A new documentary miniseries showcases Chinese craft inheritors and their stories.
"I once made a piece of bamboo carving work with my name and my wife's on the bottom, and my daughters' on the top. I think it links the European and Chinese," says Sebastien Puydebois, who is obsessed with bamboo carving.
The 46-year-old French man is the first foreign apprentice of Changzhou bamboo carving, one of China's intangible cultural heritages.
Puydebois' love for bamboo carving started with his interest in bamboo and its culture. When he learned on the internet in 2014 about Bai Jianren, a master of Changzhou bamboo carving, Puydebois paid a visit to Bai's bamboo carving museum.

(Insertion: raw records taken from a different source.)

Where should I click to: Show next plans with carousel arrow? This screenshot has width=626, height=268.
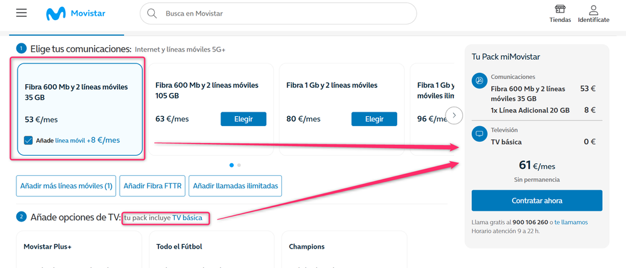point(454,115)
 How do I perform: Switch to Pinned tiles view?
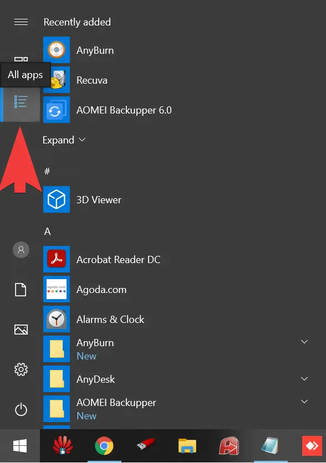click(21, 59)
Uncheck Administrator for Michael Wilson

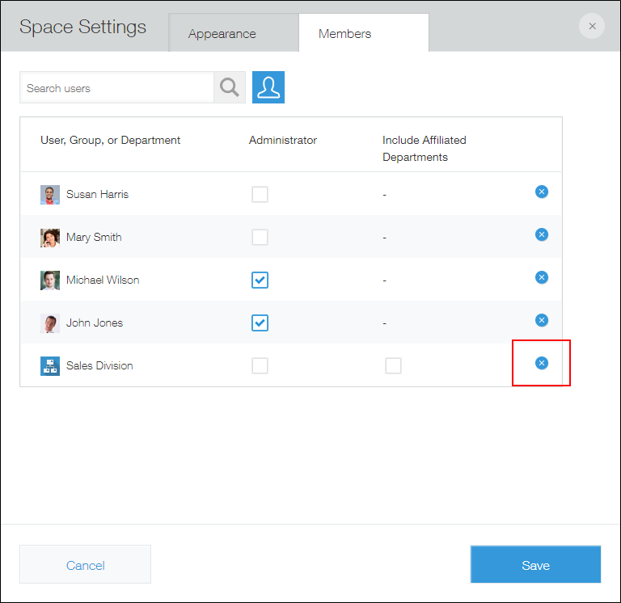260,280
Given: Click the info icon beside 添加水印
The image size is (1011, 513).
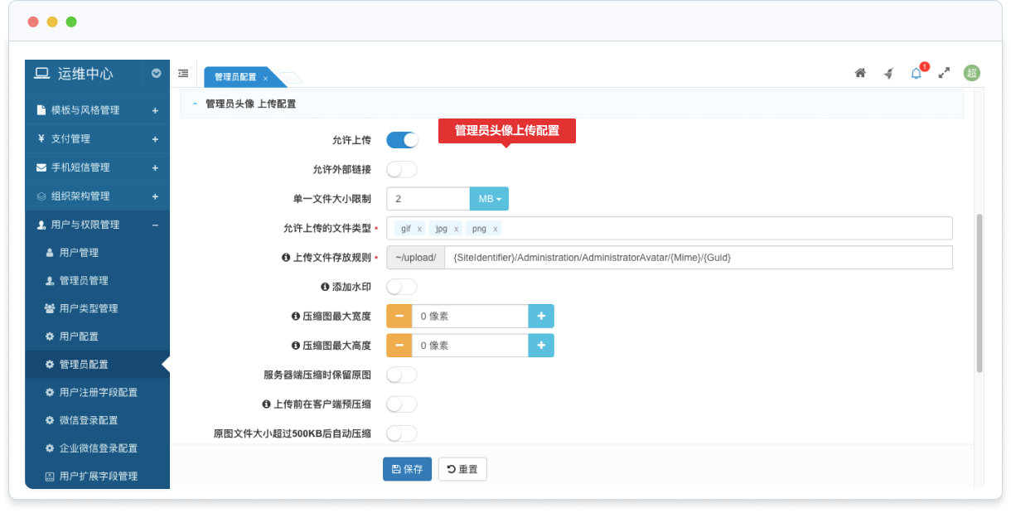Looking at the screenshot, I should coord(325,287).
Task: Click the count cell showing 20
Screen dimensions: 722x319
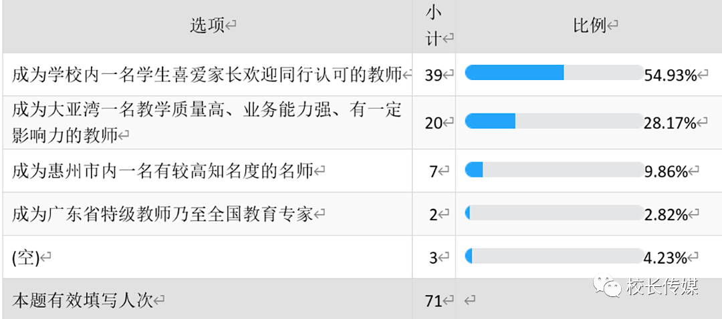Action: [434, 122]
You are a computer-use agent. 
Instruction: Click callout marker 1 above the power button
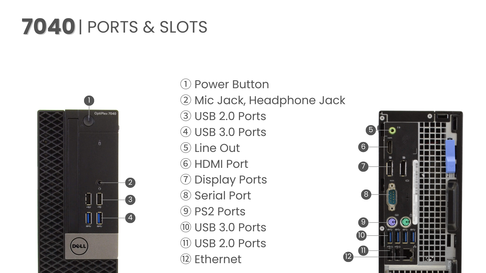[x=89, y=101]
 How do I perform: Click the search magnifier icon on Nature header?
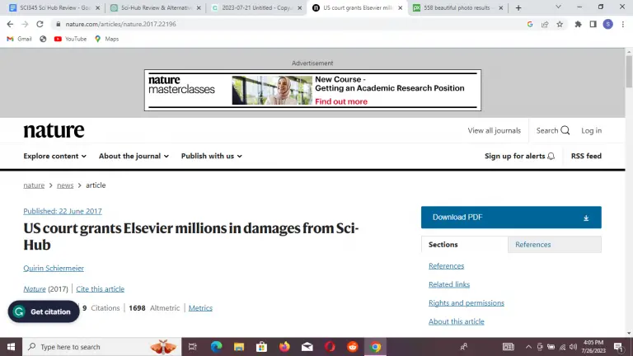(x=565, y=130)
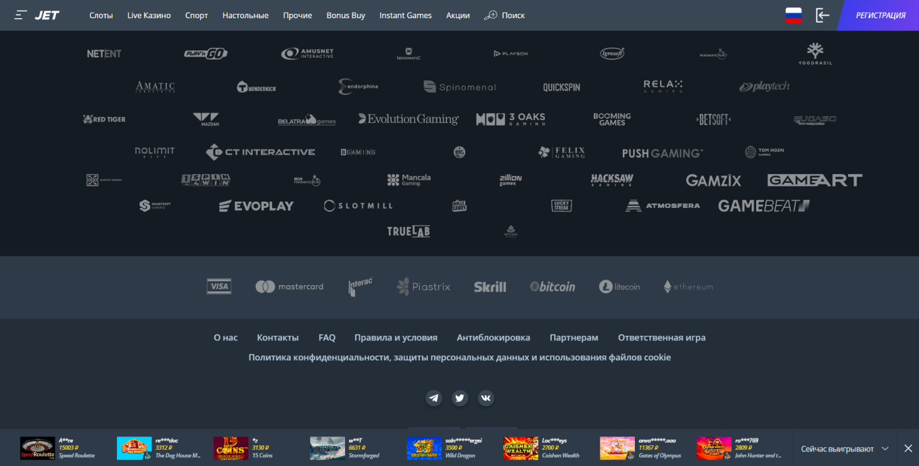Open the VK social link
This screenshot has width=919, height=466.
486,398

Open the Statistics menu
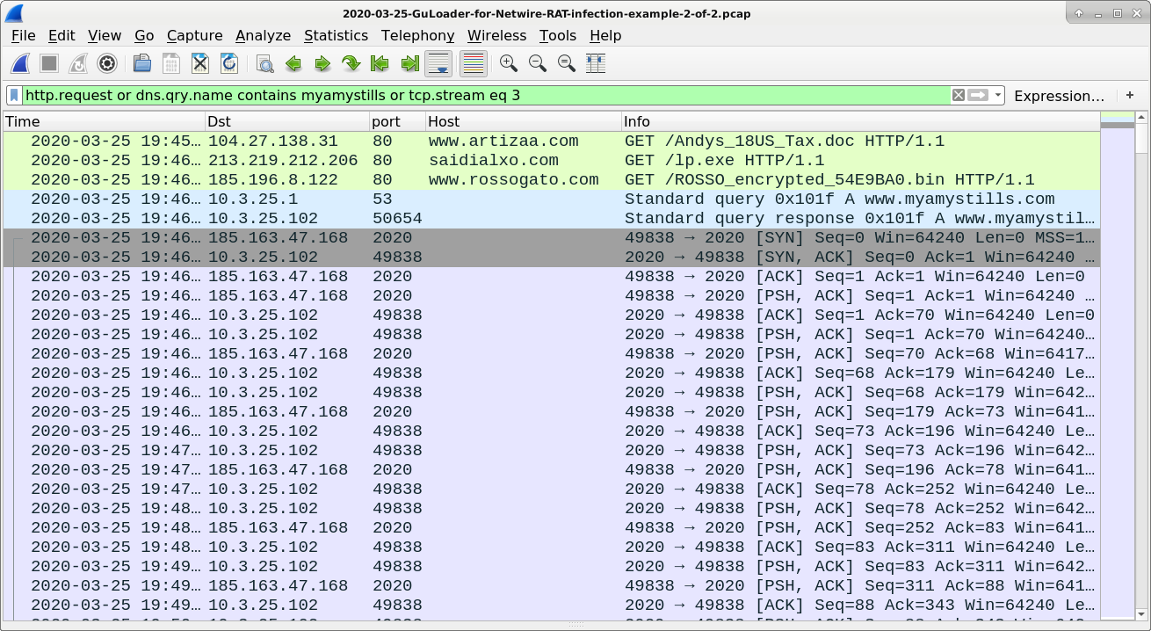click(x=337, y=36)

Bai Jianren, a master of Changzhou bamboo carving, inherited the skills because of what his father, who was an authority on bamboo carving, used to say.
"Once he said, 'I'm the first generation and will be the last one.' That really touched me," Bai says. "It would always bother him if his son - me - didn't learn the skill."
Bai accepted the task and completed the family inheritance of bamboo carving.
His apprentice Shao Fengfeng represents the social succession.
"I started to learn bamboo carving in 1978 when I was 18," Shao says. "But master refused clearly to take me as his apprentice at that time. And it took me another six years to finally gain his recognition."
Bai and Shao choose different ways of innovation and inheritance. At the same time, however, the knowledge and technique of bamboo carving remain the same within them.